PAX West 2017 Review: Small Studio Video Game Roundup

By John Serpico on


The Penny Arcade Expo is, by design, a grind. Noise and sound and free things and kids and adults and cosplay and super-bad-for-you food. After two days, you feel it in your legs. After three days, your back. After four days, your soul. But if you wait in just the right lines and chug just the right energy drinks, you can get an incredible look at the state of gaming.

PAX West showed its attendees that the state of gaming in the fall of 2017 is strong. Teams from Bethesda, Microsoft, and Capcom showed off impressive AAA titles, but some of the brightest gems in Seattle were from smaller developers. We see the true strength of the industry  in the games built by agile, independent studios. They can draw on decades of video game norms and tropes and flip them on their head for sake of entertainment.

With that in mind, here are my game standouts from the smaller booths of PAX West 2017:


The Gardens Between – The main characters in this puzzle are a pair of friends, but you don’t play as those friends. You play as time, moving forward or backwards as these two friends slowly climb to the summit of a series of heavily stylized islands. The only mechanics you are in charge of as a player is time, and occasionally interacting with an object so that something is different when time changes direction. After only a couple of levels, you will be absorbed by the art style and the fact that The Voxel Agents have somehow stuffed a parable about childhood and friendship into and game with literally three buttons.


Masquerada – Witching Hour Studios’s pause-for-tactics RPG has been out on Steam for a year and PS4 and Xbox for a month. But it’s going to soar when it is eventually released for the Switch. The hand-drawn style and lovingly crafted setting (think Renaissance Venice, only with even more intrigue) will add a much needed role-playing title to the system. The voice acting is top notch and the plot reveals itself as much through deftly written dialogue as the set-piece combat system.
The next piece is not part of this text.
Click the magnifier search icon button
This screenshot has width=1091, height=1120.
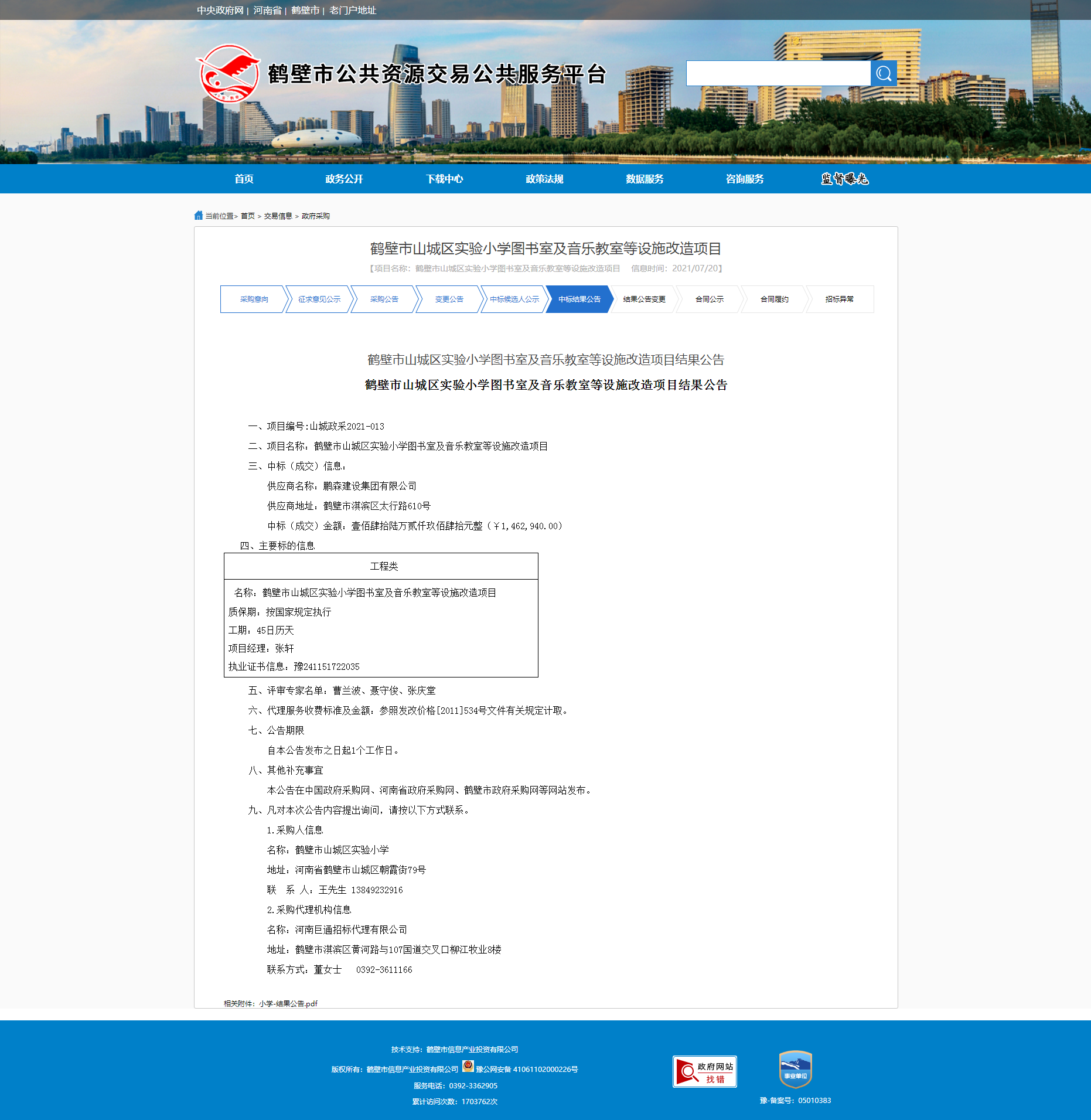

Trailmakers – You begin in a canyon on a distant world and build, crash and rebuilt crazy vehicles meant to get you as far from that canyon as possible. Essentially, you play with Legos and have to contend with the effect of physics on your Lego creations as it crosses mountains, rivers, chasms and endless plains. The construction system is intuitive point-and-click, which means that the  real challenges in the game come from design, steering and piloting. That you can cut apart and rebuild your vehicle countless times to suit the various needs of the terrain means that you are constantly toying with weight distribution, or switching out wheels for wings, or decided where to bolt on a fourth jet engine. It is one of those rare games where it is just as satisfying to fail as to succeed.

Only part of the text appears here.